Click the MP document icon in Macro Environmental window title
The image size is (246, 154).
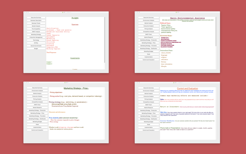click(x=176, y=12)
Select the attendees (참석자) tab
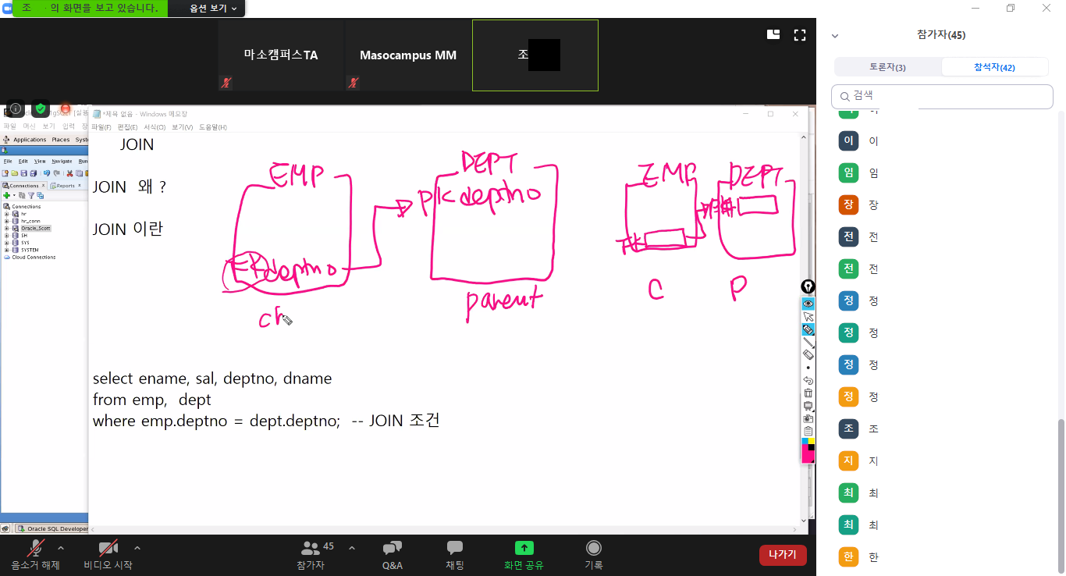 pos(994,68)
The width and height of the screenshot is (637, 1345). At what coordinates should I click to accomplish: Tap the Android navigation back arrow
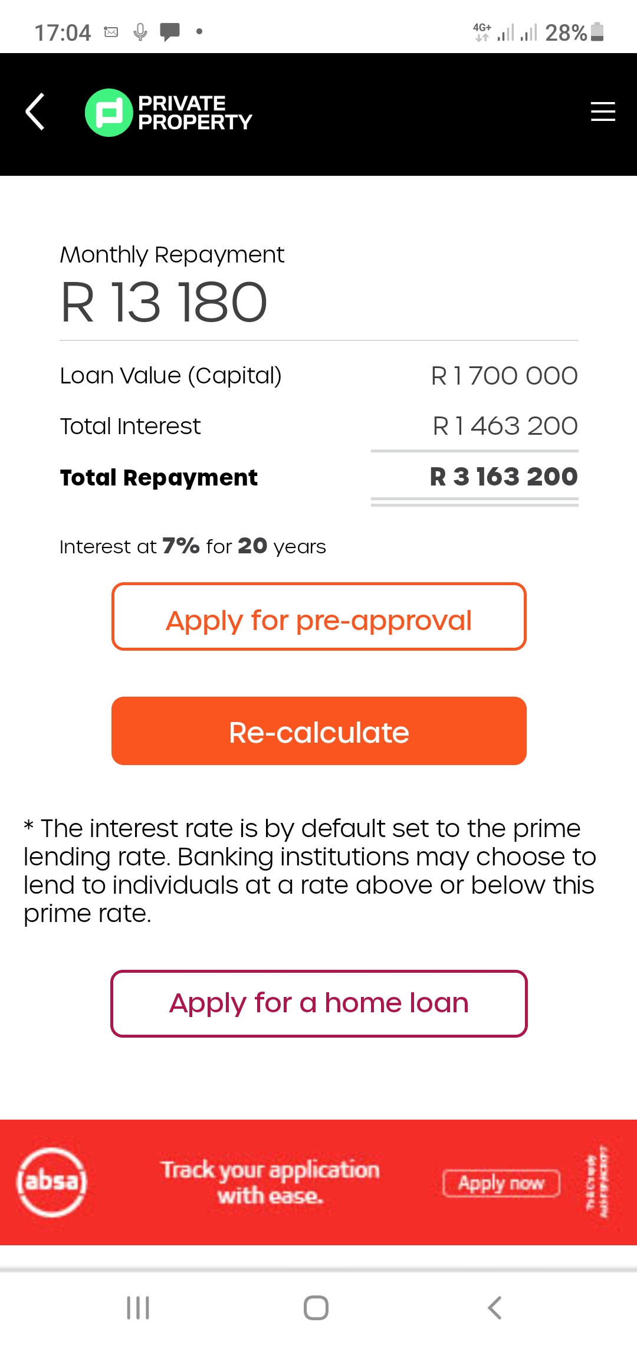coord(495,1308)
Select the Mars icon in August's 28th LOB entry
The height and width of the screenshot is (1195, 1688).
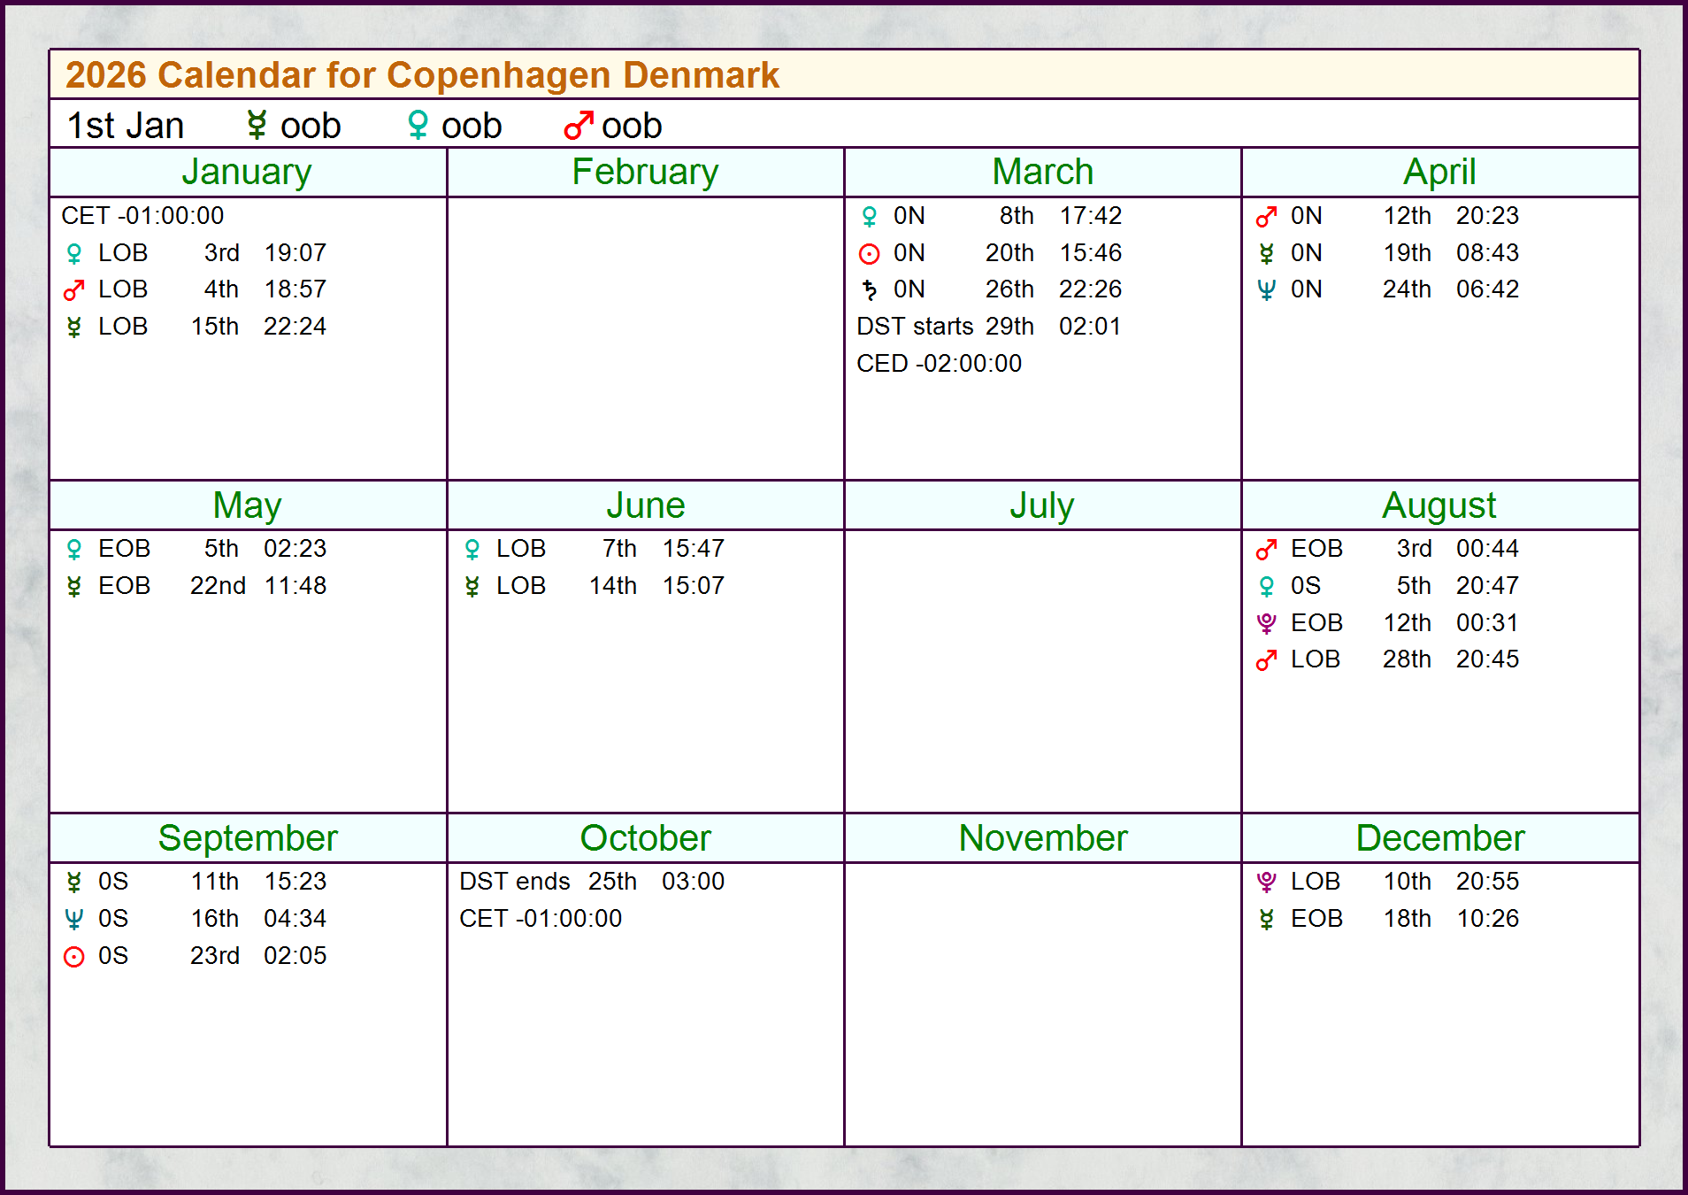coord(1266,660)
════════════════════
TASK DETAILS -> Write out exactly the lines from the line holding "The width and" through the last line of the records above, inclusive, and nothing more. Leave out the pictures.

RESPONSE TO THIS TASK ->
The width and height of the screenshot is (637, 1345). At what coordinates should I click to accomplish: Tap the Android navigation back arrow
coord(495,1308)
Select the Mars icon in August's 28th LOB entry
The height and width of the screenshot is (1195, 1688).
coord(1266,660)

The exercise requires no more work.